■ **The task**: Reproduce every entry below, substituting "X" for each occurrence of "Twitter" and keeping all other text unchanged.

■ **Exercise input**:
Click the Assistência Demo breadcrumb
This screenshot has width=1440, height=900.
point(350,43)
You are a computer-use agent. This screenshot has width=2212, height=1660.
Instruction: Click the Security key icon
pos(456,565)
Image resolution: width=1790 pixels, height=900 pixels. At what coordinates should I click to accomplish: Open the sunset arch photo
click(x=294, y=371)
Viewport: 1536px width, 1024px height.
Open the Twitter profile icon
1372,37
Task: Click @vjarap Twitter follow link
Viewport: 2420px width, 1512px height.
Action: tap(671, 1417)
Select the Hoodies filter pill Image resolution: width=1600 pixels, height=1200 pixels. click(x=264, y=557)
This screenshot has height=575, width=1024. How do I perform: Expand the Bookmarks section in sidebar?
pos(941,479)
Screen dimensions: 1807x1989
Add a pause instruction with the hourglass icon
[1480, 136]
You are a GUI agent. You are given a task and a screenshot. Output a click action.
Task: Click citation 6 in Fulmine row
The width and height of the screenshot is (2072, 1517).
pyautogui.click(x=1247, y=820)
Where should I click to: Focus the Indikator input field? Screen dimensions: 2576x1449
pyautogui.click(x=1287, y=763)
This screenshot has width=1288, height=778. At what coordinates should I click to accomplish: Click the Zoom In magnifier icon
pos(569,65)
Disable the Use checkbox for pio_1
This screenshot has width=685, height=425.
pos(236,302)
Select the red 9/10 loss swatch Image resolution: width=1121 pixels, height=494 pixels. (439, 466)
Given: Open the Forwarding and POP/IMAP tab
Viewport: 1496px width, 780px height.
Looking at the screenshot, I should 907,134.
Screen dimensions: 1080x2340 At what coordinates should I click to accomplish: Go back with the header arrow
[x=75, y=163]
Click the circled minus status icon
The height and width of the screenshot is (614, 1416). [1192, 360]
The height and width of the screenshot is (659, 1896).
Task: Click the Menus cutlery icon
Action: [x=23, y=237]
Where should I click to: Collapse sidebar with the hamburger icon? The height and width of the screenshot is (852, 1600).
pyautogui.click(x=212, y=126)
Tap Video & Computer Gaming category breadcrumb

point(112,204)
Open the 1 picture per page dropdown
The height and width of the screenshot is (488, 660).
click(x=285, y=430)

■ **Problem solution**:
Click the Assistência Demo breadcrumb
This screenshot has width=1440, height=900.
point(350,43)
You are a computer-use agent. This screenshot has width=2212, height=1660.
Instruction: Click the Security key icon
pos(456,565)
Image resolution: width=1790 pixels, height=900 pixels. At what coordinates should I click to accomplish: Open the sunset arch photo
click(x=294, y=371)
Viewport: 1536px width, 1024px height.
Open the X profile icon
1372,37
Task: Click @vjarap X follow link
Viewport: 2420px width, 1512px height.
Action: tap(671, 1417)
Select the Hoodies filter pill Image resolution: width=1600 pixels, height=1200 pixels. click(x=264, y=557)
This screenshot has height=575, width=1024. How do I perform: Expand the Bookmarks section in sidebar?
pos(941,479)
Screen dimensions: 1807x1989
Add a pause instruction with the hourglass icon
[1480, 136]
You are a GUI agent. You are given a task and a screenshot. Output a click action.
Task: Click citation 6 in Fulmine row
The width and height of the screenshot is (2072, 1517).
pyautogui.click(x=1247, y=820)
Where should I click to: Focus the Indikator input field? Screen dimensions: 2576x1449
pyautogui.click(x=1287, y=763)
This screenshot has width=1288, height=778. At what coordinates should I click to accomplish: Click the Zoom In magnifier icon
pos(569,65)
Disable the Use checkbox for pio_1
This screenshot has width=685, height=425.
pos(236,302)
Select the red 9/10 loss swatch Image resolution: width=1121 pixels, height=494 pixels. (439, 466)
Given: Open the Forwarding and POP/IMAP tab
Viewport: 1496px width, 780px height.
Looking at the screenshot, I should 907,134.
Screen dimensions: 1080x2340 At what coordinates should I click to accomplish: Go back with the header arrow
[x=75, y=163]
Click the circled minus status icon
The height and width of the screenshot is (614, 1416). [1192, 360]
The height and width of the screenshot is (659, 1896).
Task: Click the Menus cutlery icon
Action: [x=23, y=237]
Where should I click to: Collapse sidebar with the hamburger icon? The height and width of the screenshot is (852, 1600).
pyautogui.click(x=212, y=126)
Tap Video & Computer Gaming category breadcrumb

point(112,204)
Open the 1 picture per page dropdown
The height and width of the screenshot is (488, 660).
click(x=285, y=430)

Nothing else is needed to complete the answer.